Comments: To: Cassell.David@EPAMAIL.EPA.GOV
Content-Type: text/plain; charset=US-ASCII

I think "Whitlock loop" would be a better term. "DOW loop" sounds like it has something to do with industrial averages. And why is the "O" capitalized?

-- JackHamilton@FirstHealth.com Manager, Technical Development METRICS Department, First Health West Sacramento, California USA

>>> "David L. Cassell" <Cassell.David@EPAMAIL.EPA.GOV> 06/13/2002 11:07 AM >>> Jay Weedon <jweedon@EARTHLINK.NET> wrote: > Sorry to display such ignorance. Can someone point me to an > explanation of what this term means & what it's used for?

Jay, It's not you. It's us. The term has become nearly standard on SAS-L for the Whitlock do-loop. [I believe Paul coined the term, but if I'm wrong I will be promptly corrected - and if I'm right, I may still be promptly corrected! :-] That's the situation where one puts the SET statement inside the do-loop and uses some data set information to end the loop (typically, last.whatever or end-of-file). Ian or Paul [or any other list guru] may wish to refine my loose description.

I was recently confronted with the issue of documenting my use of the DOW-loop in some production code, and I asked Paul off-list what he did in the same situation. Here is the disclaimer he suggested:

------------------------------------------------------------------------ This program may contain one or more constructs similar to the following:

Data <...Data Set Names...> ; <...Stuff Executed Before Break-Event... > ; Do <...Cnt-Var = From-Var By Step-Var...> Until ( Break-Event ) ; Set A ; <...Stuff Executed For Each In-Record...> ; End ; <...Stuff Executed After Break-Event... > ; Run ;

<The code between angle brackets is, generally speaking, optional.> We call the structure the DOW-loop, where W stands for Ian Whitlock.

The intent of organizing such a structure is to achieve a logical isolation of instructions executed between two successive break-events from actions performed before and after a break-event, in the most programmatically natural manner. In most (but not all) situations, the input data set is grouped and/or sorted, and the break-event occurs when the last record in a by-group has been processed. In such a case, the DOW-loop logically separates actions performed (1) before the first record in a by-group is read, (2) for each record in the group, and (3) after the last record in the group is read.

Example: Input file A is sorted by ID. This step multiplies and summarizes all VAR values within each ID-group, counts the number of all and non-missing records in each group, finds the group average, and writes 1 record with COUNT, SUM, MEAN and PROD to file B after each by-group:

Data B ( Keep = Id Prod Sum Count Mean) ; Prod = 1 ; Do Count = 1 By 1 Until ( Last.Id ) ; Set A ; By Id ; If Var <= .Z Then Continue ; Mcount = Sum (Mcount, 1) ; Prod = Prod * Var ; Sum = Sum (Sum, Var) ; End ; Mean = Sum / Mcount ; Run ;

How it works (1, 2, 3 denote stuff performed before, between, and after break-event<s>): (1) PROD and COUNT are set to 1, and the non-retained SUM, MEAN, and MCOUNT are set to missing by default (control is at the top of the Data step). (2) DOW-loop starts to iterate, reading the next record from A at the top of every iteration.

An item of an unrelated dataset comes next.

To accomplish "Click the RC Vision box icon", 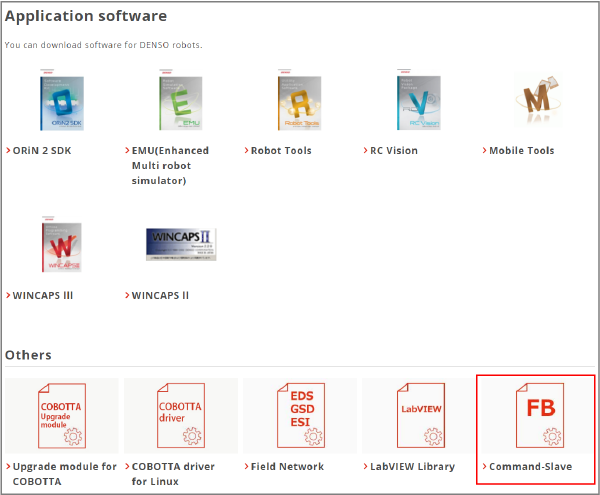I will pos(418,103).
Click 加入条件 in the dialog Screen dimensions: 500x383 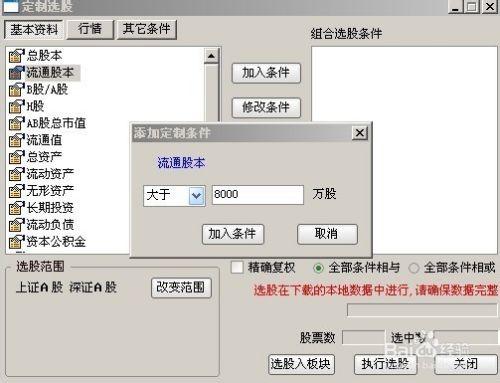(x=233, y=234)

While it iterates, control never leaves the Do-End boundaries. If VAR is missing, CONTINUE passes control straight to the bottom of the loop, otherwise MCOUNT, PROD and SUM are computed. After the last record in the group is processed, the loop stops. At this point, PROD, COUNT, SUM, and MEAN contain the group-aggregate values. (3) Control is transferred to the statement following the loop. MEAN is computed, and control is passed to the bottom of the step, where the implicit OUTPUT writes the record to B. Control is passed to the top of the step, the variables are re-initialized, and the next group is processed.

Note: Contrary to the common practice, the accumulation variables need NOT be retained. Because the DOW-loop passes control to the top of the Data step ONLY before the first record in a by-group is to be read, this is the only point where non-retained variables are reset to missing, and it is exactly where this action is required. ------------------------------------------- -- Paul Dorfman 2001/08/11 --

I think that describes the situation better than I would have.